▶ _Page text_:
Missense mutations at protein–protein interaction sites, called interfaces, are important contributors to human disease. Interfaces are non-uniform surface areas characterized by two main regions, “core” and “rim”, which differ in terms of evolutionary conservation and physicochemical properties. Moreover, within interfaces, only a small subset of residues (“hot spots”) is crucial for the binding free energy of the protein–protein complex.
We performed a large-scale structural analysis of human single amino acid variations (SAVs) and demonstrated that disease-causing mutations are preferentially located within the interface core, as opposed to the rim ( p < 0.01). In contrast, the interface rim is significantly enriched in polymorphisms, similar to the remaining non-interacting surface. Energetic hot spots tend to be enriched in disease-causing mutations compared to non-hot spots ( p = 0.05), regardless of their occurrence in core or rim residues. For individual amino acids, the frequency of substitution into a polymorphism or disease-causing mutation differed to other amino acids and was related to its structural location, as was the type of physicochemical change introduced by the SAV.

▶ _Information provided_:

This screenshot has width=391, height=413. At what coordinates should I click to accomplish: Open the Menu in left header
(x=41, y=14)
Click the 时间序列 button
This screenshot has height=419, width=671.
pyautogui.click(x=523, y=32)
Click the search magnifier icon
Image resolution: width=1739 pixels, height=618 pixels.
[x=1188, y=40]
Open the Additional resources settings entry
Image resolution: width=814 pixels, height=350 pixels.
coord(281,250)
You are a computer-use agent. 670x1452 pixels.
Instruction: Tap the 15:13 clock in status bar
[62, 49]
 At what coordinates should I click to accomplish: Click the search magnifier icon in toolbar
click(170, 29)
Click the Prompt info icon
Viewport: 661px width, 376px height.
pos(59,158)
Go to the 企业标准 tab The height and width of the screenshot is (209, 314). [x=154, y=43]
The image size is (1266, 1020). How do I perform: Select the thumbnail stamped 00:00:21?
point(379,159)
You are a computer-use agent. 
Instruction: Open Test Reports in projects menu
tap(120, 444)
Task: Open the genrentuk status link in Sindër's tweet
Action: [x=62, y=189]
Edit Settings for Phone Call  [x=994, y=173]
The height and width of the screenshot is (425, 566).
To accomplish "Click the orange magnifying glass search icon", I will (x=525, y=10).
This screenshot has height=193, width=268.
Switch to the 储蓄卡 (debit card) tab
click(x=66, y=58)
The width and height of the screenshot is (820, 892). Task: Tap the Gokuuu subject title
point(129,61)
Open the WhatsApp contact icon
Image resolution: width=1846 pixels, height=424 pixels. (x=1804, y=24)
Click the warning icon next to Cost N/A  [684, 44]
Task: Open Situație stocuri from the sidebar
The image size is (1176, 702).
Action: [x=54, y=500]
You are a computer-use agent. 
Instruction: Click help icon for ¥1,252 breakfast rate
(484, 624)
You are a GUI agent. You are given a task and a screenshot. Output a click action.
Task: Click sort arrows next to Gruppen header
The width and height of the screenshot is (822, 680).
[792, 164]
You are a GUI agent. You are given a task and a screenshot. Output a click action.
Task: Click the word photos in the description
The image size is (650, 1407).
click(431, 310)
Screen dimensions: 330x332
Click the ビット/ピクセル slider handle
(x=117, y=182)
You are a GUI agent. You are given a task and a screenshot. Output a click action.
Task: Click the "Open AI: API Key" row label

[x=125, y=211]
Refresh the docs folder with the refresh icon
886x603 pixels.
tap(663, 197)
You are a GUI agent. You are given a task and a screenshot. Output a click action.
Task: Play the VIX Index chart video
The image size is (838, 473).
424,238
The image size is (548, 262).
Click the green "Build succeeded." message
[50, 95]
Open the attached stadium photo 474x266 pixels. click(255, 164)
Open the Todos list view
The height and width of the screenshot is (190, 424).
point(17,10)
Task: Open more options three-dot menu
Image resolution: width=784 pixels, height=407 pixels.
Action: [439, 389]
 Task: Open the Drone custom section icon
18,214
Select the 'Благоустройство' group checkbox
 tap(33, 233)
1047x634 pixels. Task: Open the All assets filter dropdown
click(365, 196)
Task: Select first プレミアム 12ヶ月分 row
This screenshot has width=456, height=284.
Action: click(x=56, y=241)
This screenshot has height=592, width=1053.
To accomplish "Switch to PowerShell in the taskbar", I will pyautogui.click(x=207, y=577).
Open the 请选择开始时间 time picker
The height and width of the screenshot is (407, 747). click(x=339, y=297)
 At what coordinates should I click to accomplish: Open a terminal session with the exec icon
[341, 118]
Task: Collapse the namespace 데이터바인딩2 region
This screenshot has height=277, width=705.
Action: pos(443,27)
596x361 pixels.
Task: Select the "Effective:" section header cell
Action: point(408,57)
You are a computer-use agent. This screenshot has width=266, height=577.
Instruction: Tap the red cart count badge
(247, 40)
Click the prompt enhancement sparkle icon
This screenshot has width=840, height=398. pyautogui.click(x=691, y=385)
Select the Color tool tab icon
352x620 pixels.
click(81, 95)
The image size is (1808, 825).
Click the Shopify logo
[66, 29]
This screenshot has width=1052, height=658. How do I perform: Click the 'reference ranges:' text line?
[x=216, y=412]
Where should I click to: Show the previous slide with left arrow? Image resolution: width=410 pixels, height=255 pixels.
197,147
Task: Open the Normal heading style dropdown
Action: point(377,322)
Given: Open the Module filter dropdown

▶ _Required action A_: Copy word for word the part of the text on protein interfaces that opens with the words "We performed a" and closes with "by the SAV.".
▶ _Required action B_: According to the text on protein interfaces, which interface region is significantly enriched in polymorphisms?

▶ _Written reply A_:
We performed a large-scale structural analysis of human single amino acid variations (SAVs) and demonstrated that disease-causing mutations are preferentially located within the interface core, as opposed to the rim ( p < 0.01). In contrast, the interface rim is significantly enriched in polymorphisms, similar to the remaining non-interacting surface. Energetic hot spots tend to be enriched in disease-causing mutations compared to non-hot spots ( p = 0.05), regardless of their occurrence in core or rim residues. For individual amino acids, the frequency of substitution into a polymorphism or disease-causing mutation differed to other amino acids and was related to its structural location, as was the type of physicochemical change introduced by the SAV.

▶ _Written reply B_: The interface rim.